La Haute Autorité de la Communication ne plaisante plus. À quelques jours de l’ouverture officielle de la campagne pour les législatives et les communales, l’institution présidée par Boubacar yacine Diallo rappelle une fois encore aux médias et aux acteurs politiques que la propagande est formellement interdite avant le début de la période autorisée.
Dans un communiqué rendu public ce mardi 7 avril 2026 à Conakry, la HAC est claire : pas de spots, pas de chansons, pas de clips de soutien, pas d’articles commandités, pas de temps d’antenne privilégié déguisé en simple « couverture médiatique ». Tout message qui ressemble, de près ou de loin, à de la propagande électorale est prohibé jusqu’à la signature du décret présidentiel.
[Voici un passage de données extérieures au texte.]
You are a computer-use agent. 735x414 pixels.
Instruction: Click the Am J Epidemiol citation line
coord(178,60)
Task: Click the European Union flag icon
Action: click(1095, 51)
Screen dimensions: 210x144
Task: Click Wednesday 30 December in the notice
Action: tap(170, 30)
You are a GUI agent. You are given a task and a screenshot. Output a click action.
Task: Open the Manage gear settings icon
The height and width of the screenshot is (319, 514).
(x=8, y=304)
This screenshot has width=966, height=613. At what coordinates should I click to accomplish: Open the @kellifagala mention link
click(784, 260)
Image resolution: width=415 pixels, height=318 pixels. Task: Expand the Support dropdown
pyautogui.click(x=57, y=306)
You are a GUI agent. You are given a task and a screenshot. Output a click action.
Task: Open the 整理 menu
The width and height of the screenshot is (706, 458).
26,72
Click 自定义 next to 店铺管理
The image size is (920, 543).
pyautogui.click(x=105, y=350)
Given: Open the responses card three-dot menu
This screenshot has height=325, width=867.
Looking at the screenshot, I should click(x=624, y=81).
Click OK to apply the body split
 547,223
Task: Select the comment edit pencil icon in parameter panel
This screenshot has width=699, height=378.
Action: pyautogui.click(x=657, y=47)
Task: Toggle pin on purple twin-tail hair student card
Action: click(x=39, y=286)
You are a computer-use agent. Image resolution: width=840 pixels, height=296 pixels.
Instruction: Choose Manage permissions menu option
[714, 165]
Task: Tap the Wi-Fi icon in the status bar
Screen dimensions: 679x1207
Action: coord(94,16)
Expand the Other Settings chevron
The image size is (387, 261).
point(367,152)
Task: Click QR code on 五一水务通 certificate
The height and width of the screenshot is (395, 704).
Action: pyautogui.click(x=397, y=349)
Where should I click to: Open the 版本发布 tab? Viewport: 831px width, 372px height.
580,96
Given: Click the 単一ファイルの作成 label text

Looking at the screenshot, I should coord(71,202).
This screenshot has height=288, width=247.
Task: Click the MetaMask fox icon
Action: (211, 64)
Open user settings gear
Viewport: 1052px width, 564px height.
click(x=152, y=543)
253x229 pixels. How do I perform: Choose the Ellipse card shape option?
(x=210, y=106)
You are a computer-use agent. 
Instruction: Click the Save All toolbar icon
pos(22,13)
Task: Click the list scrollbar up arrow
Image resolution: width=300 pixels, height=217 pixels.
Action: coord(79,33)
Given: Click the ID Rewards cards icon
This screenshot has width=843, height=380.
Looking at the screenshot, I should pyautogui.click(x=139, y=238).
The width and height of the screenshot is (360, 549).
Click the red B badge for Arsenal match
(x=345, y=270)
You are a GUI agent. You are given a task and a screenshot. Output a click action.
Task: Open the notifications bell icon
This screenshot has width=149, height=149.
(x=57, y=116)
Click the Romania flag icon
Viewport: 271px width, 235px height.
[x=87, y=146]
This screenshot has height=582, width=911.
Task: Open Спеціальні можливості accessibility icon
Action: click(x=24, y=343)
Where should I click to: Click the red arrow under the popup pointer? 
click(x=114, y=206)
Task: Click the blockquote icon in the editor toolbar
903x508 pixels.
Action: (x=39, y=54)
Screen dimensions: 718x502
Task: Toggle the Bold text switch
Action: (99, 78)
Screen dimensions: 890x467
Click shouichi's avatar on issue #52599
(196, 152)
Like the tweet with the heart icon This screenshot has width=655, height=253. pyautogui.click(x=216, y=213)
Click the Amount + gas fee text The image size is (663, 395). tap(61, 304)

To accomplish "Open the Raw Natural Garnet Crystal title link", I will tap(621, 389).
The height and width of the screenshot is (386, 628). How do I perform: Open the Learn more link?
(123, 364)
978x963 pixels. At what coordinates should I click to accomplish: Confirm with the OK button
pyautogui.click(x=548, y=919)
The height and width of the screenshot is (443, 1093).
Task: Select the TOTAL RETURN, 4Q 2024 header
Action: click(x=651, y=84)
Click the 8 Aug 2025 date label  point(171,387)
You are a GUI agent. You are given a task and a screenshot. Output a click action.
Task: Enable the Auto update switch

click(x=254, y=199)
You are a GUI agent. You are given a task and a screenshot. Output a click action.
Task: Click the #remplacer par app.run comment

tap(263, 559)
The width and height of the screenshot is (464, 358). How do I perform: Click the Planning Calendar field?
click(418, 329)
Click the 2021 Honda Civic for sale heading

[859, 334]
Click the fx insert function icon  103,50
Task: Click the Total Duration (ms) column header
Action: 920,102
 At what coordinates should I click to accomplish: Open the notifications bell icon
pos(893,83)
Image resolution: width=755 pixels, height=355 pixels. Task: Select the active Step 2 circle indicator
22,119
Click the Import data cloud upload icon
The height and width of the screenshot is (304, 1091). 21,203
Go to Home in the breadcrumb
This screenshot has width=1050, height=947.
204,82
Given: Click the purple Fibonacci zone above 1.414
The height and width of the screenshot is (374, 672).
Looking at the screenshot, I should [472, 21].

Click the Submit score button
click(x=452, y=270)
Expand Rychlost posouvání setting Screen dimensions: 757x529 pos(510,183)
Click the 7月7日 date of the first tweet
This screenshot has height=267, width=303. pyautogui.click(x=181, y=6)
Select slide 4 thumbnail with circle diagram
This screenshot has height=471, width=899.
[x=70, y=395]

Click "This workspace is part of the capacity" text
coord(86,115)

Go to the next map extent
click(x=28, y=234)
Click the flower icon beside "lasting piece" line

L’institution vise aussi bien la presse écrite et en ligne que l’audiovisuel et les plateformes numériques. Et elle prévient : c’est la deuxième mise en garde. Cette fois, les contrevenants s’exposent aux sanctions prévues par la loi.
Derrière ces rappels répétés, la HAC veut éviter que les médias ne deviennent des caisses de résonance avant même le coup d’envoi officiel de la campagne. Elle insiste sur l’équité et l’impartialité, des principes souvent malmenés en période électorale.
Reste à voir si les professionnels des médias et les responsables politiques prendront cette mise en garde au sérieux. En attendant, la balle est dans leur camp.